ABOUT THIS TASK |
Answer these questions from the interview text on interior design:
(a) How long can a collaboration between the designer and a client last?
(b) What does form ultimately follow?
(c) What is the hardest part of the design process for most people?

STUDY TEXT |
:::::

The creative process always starts with the client and the property. Clients hire me for my unique style, but it is still ny job to filter their wishes and dreams through my experience and aesthetic. Ultimately, I want them to have the home they have always dreamed of. We spend the first part of our collaboration getting to know each other. In many cases we are going to work together for up to a year or two so we want to develop a trust right from the start. Then I go about getting inside their heads to uncover what their favorite design styles are - what influences and excites them most in a room design. We explore furniture styles, color and texture. We also talk about how the room(s) are going to function. Form is important but it ultimately follows function.
What do you think people have the hardest time with when designing their space?
The hardest part of the design process for most people is giving themselves permission to be courageous - to think outside of their comfort zone and what they see in magazines and on TV. I always tell them it is my job to push them to see the possibilities and help them to stretch.
What did you learn or take away from your journey with Design Star? Would you say it had a positive effect on your designs? If so, in what way?

:::::

INFORMATION SHOWN |
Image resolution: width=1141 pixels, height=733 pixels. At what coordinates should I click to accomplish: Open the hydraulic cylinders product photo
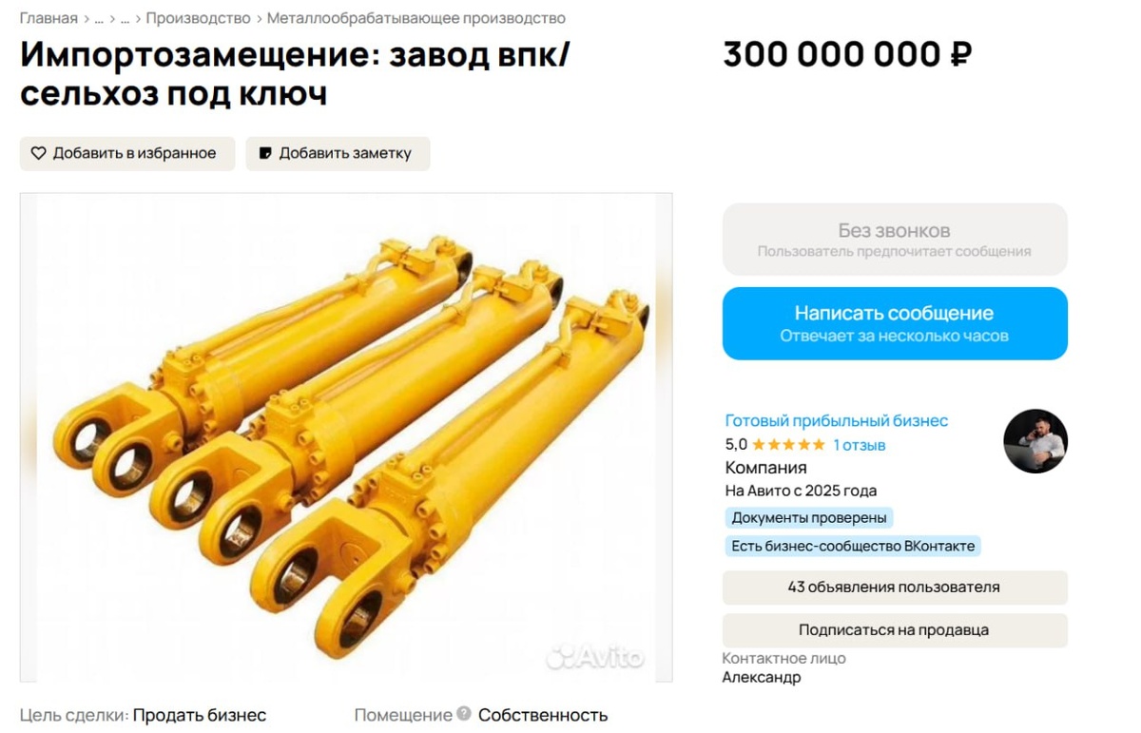click(346, 437)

:::::

RESULT BELOW |
(a) Up to a year or two.
(b) Function.
(c) Giving themselves permission to be courageous.